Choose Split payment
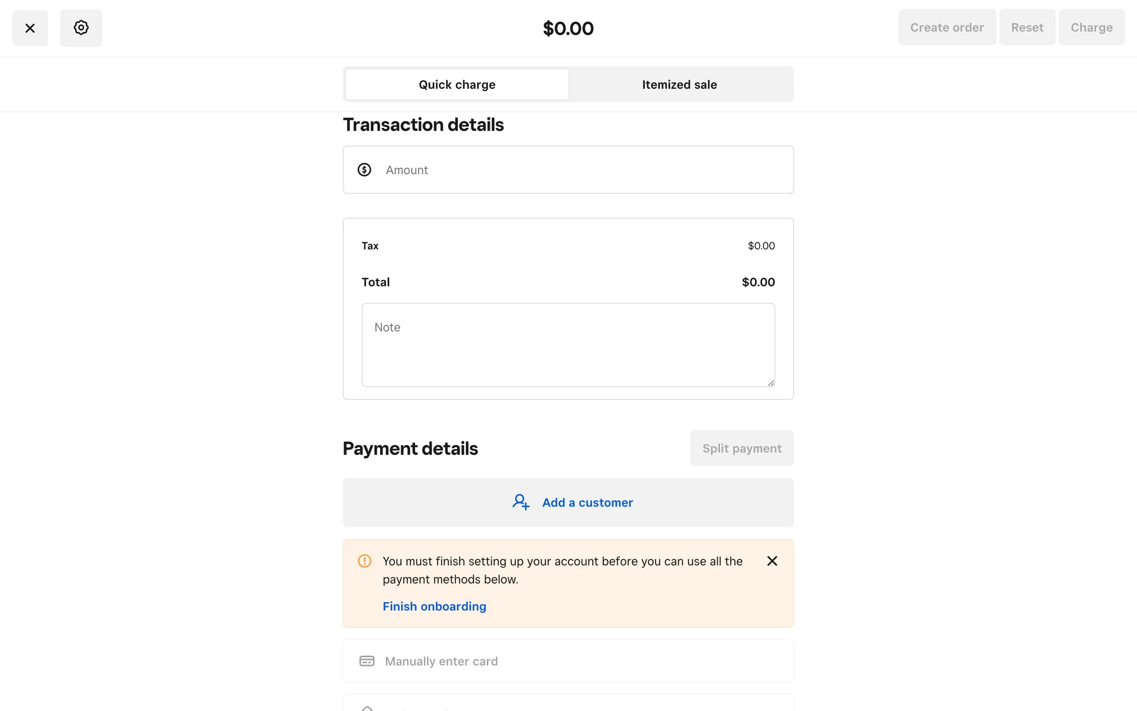 (741, 449)
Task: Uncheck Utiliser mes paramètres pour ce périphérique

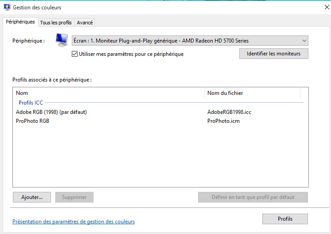Action: (75, 54)
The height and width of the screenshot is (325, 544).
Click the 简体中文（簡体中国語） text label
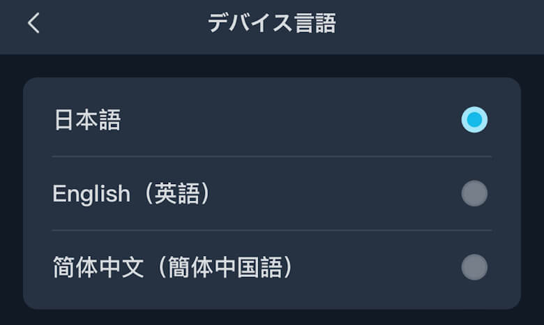coord(173,268)
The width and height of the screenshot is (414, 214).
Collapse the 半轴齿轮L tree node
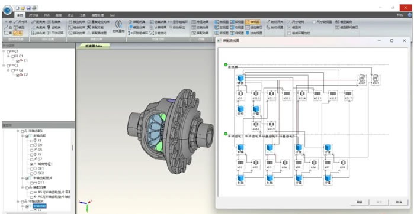tap(18, 131)
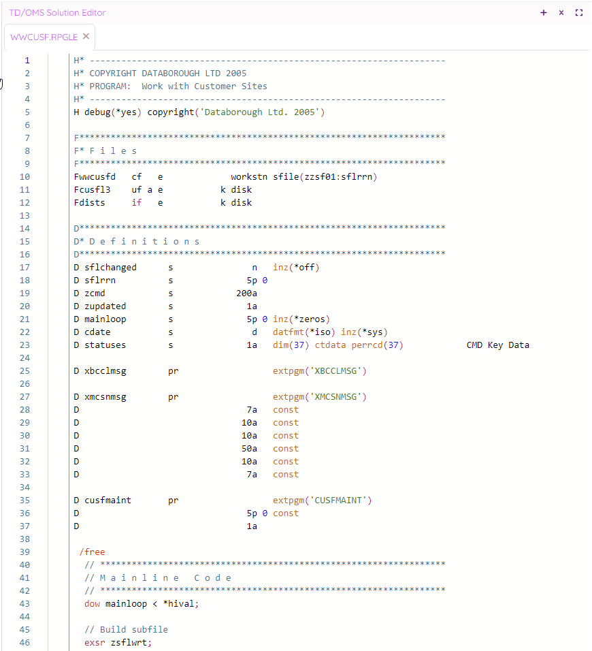The height and width of the screenshot is (651, 592).
Task: Close the Solution Editor panel with X
Action: tap(561, 13)
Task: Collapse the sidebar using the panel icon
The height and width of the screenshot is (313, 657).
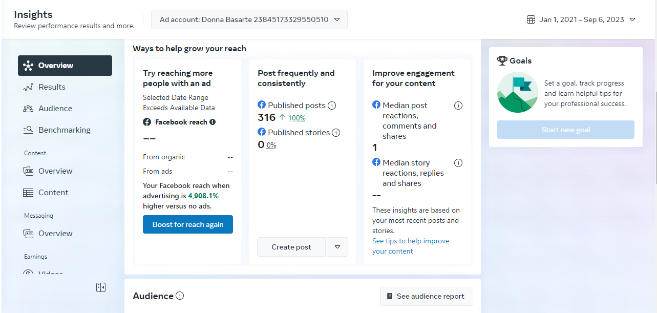Action: [101, 287]
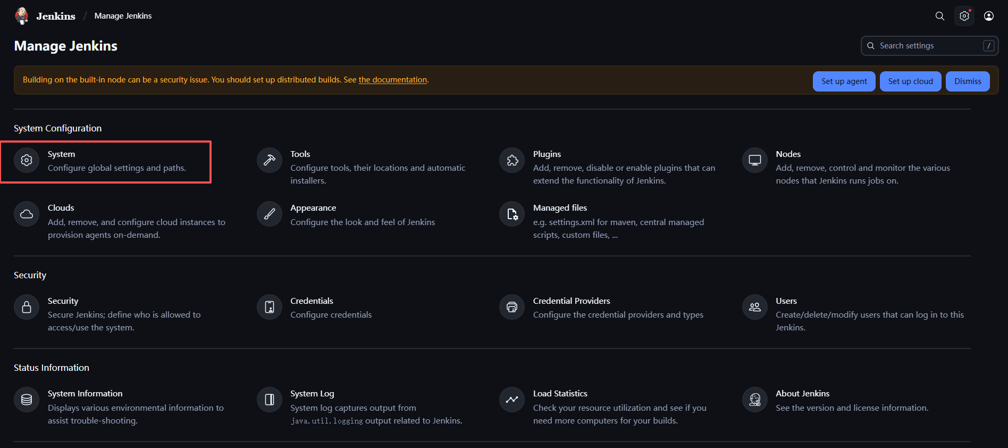
Task: Click the Appearance paintbrush icon
Action: pos(270,214)
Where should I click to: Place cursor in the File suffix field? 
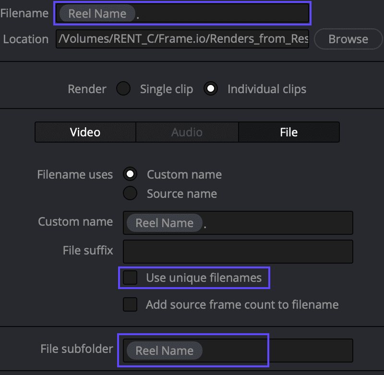[238, 251]
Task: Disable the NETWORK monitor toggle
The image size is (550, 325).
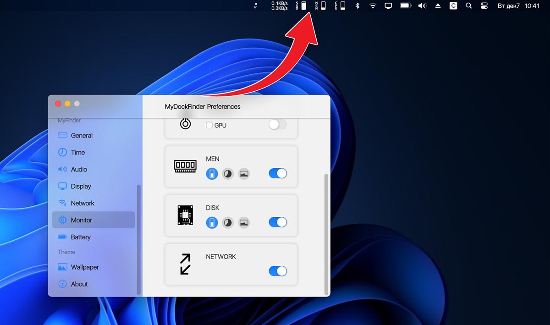Action: pos(278,271)
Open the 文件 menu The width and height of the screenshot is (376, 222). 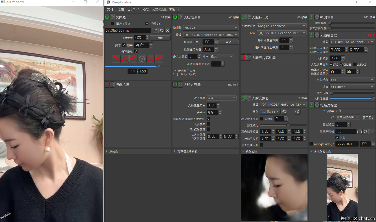[x=110, y=9]
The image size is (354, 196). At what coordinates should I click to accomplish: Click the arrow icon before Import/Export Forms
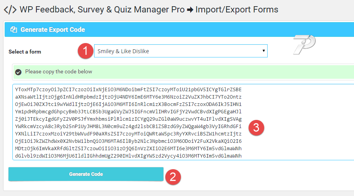tap(190, 10)
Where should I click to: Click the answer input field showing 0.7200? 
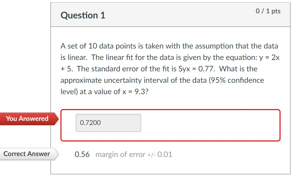pyautogui.click(x=108, y=123)
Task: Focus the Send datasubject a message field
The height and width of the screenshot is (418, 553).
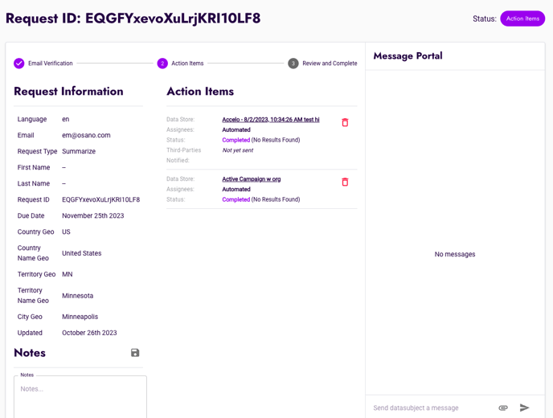Action: coord(430,408)
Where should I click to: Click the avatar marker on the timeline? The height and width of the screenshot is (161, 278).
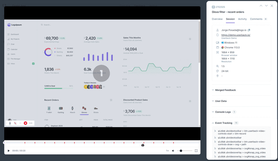[143, 145]
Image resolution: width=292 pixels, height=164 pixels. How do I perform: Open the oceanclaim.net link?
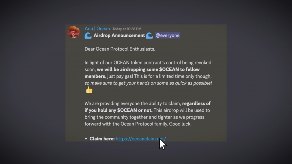tap(141, 139)
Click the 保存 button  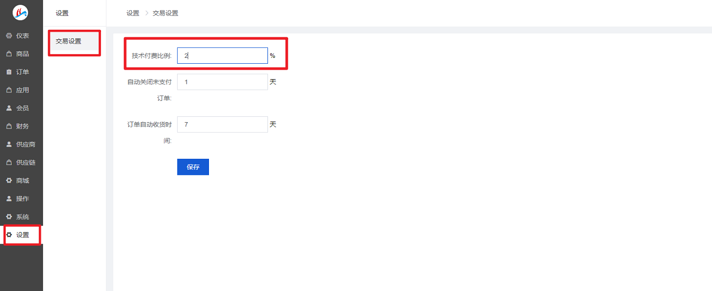click(193, 167)
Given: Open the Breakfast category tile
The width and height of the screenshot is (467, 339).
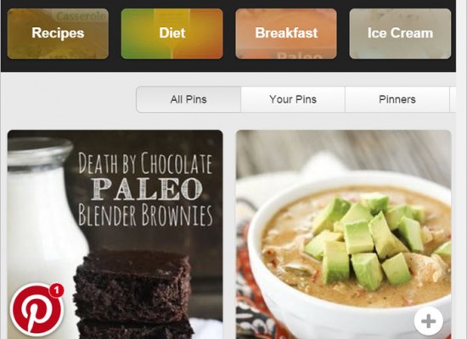Looking at the screenshot, I should pyautogui.click(x=286, y=34).
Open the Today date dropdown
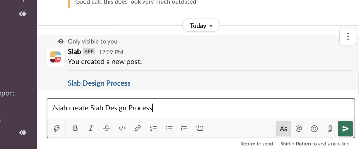The width and height of the screenshot is (359, 149). click(x=201, y=26)
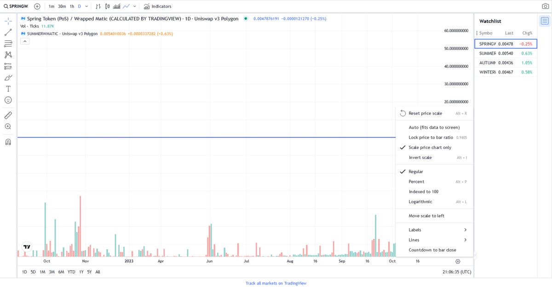
Task: Switch to candlestick chart style
Action: tap(107, 6)
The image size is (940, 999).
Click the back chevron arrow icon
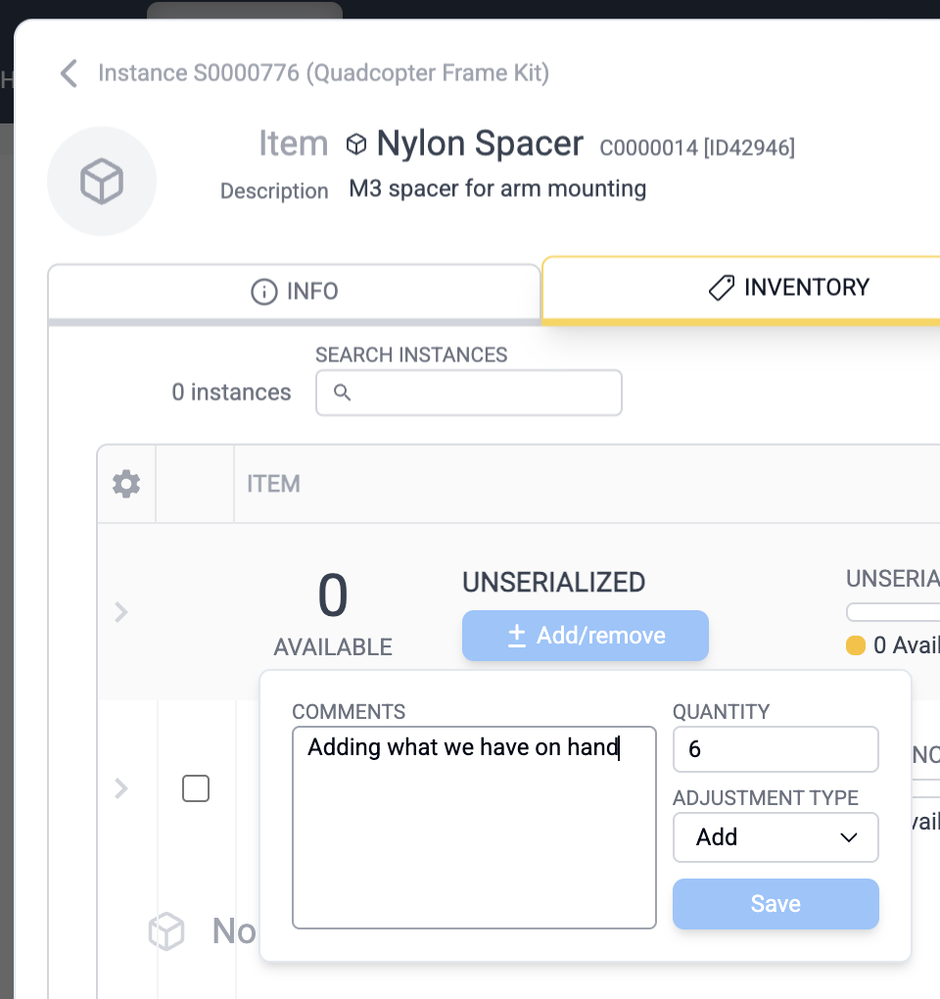[x=69, y=73]
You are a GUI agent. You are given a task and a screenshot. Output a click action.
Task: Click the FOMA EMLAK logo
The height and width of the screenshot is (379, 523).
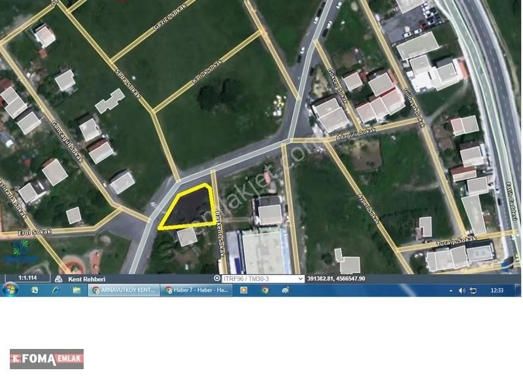click(46, 358)
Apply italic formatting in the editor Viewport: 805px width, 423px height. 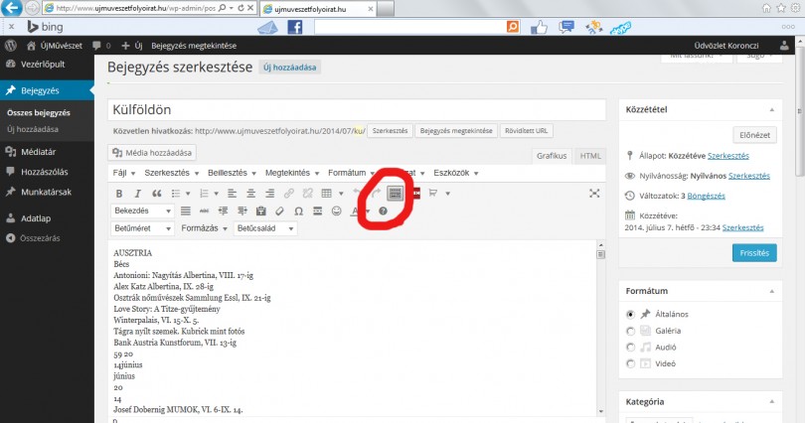(x=139, y=193)
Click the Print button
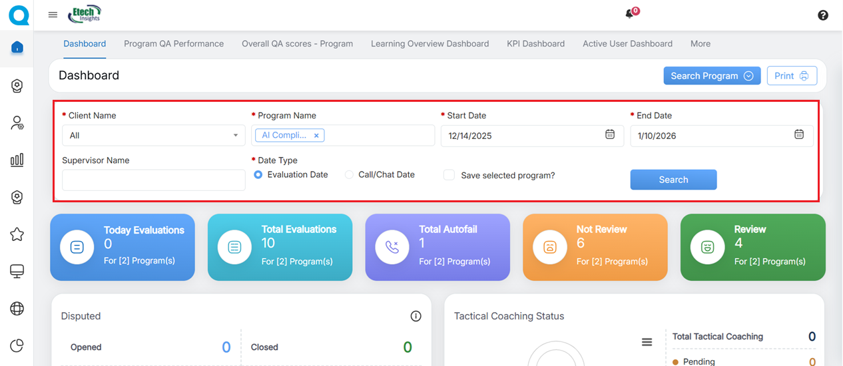This screenshot has height=366, width=843. (x=791, y=76)
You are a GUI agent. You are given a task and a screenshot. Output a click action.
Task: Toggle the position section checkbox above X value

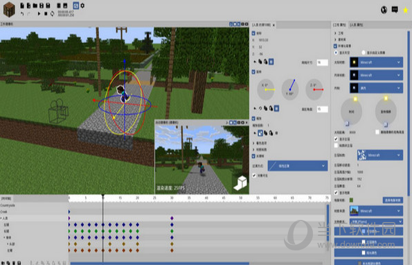point(253,33)
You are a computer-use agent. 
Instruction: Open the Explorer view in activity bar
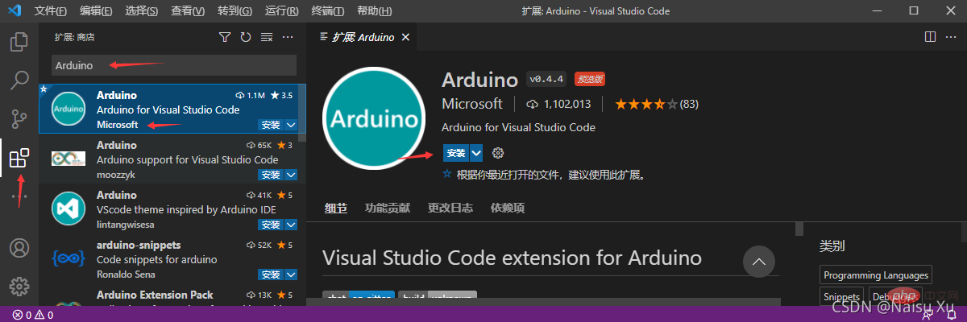[19, 41]
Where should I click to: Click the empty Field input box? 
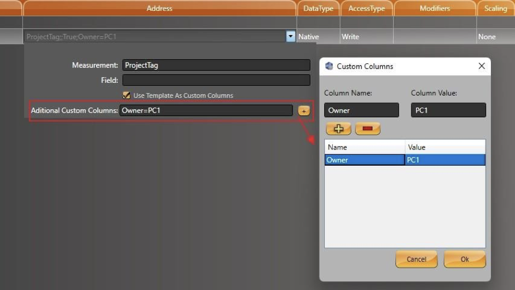(216, 81)
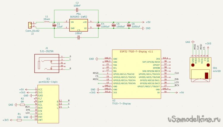Click the +5V output label near C6
This screenshot has height=127, width=223.
pyautogui.click(x=148, y=22)
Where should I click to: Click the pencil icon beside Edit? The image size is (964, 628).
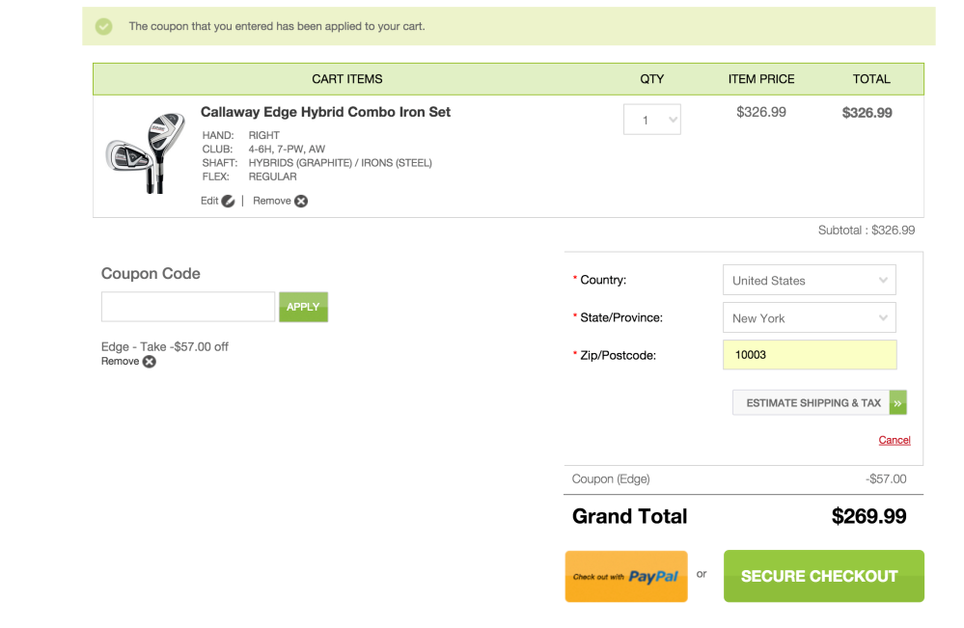click(228, 201)
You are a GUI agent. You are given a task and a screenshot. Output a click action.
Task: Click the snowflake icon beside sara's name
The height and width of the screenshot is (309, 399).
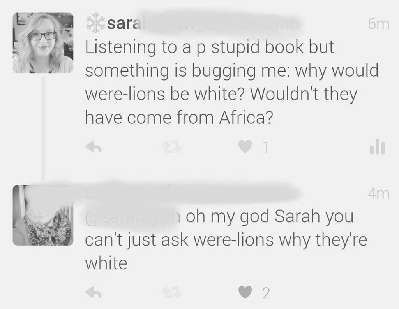pyautogui.click(x=95, y=23)
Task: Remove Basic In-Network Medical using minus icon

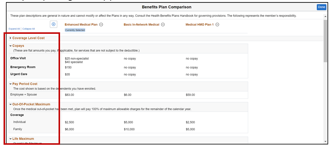Action: click(163, 25)
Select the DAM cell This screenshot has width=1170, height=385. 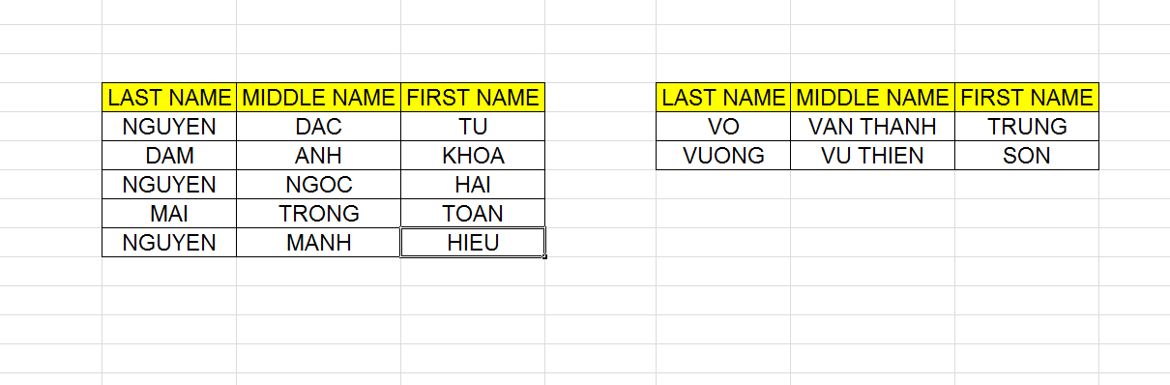(x=169, y=156)
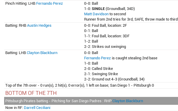Image resolution: width=178 pixels, height=111 pixels.
Task: Click the Strikes out swinging line
Action: 105,47
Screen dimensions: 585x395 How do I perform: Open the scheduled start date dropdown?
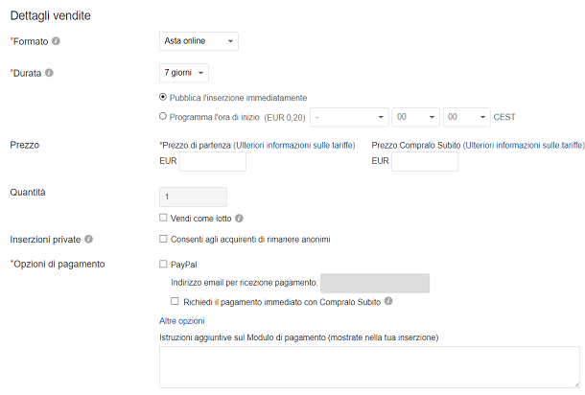tap(349, 117)
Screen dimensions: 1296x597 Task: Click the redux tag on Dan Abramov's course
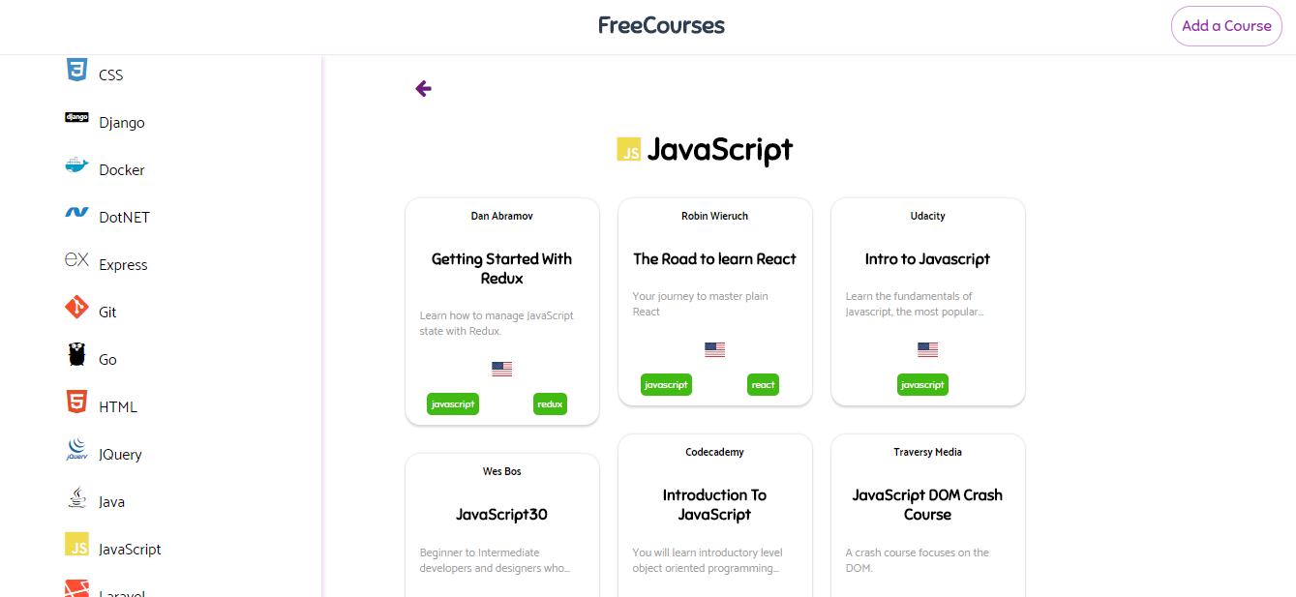click(x=550, y=403)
* * *
* PROBLEM TO SOLVE *
From the first line of the records down through the line containing "Task: Collapse the", transcribe exactly those lines and no others, both ends kept, pictures dropped.

* ANSWER AREA *
Choose Split payment
 (741, 449)
Task: Uncheck Utiliser mes paramètres pour ce périphérique

Action: (75, 54)
The height and width of the screenshot is (325, 544).
Click the 简体中文（簡体中国語） text label
coord(173,268)
The width and height of the screenshot is (414, 214).
Collapse the 半轴齿轮L tree node
tap(18, 131)
The height and width of the screenshot is (651, 592).
Task: Close the Solution Editor panel with X
Action: tap(561, 13)
Task: Collapse the sidebar using the panel icon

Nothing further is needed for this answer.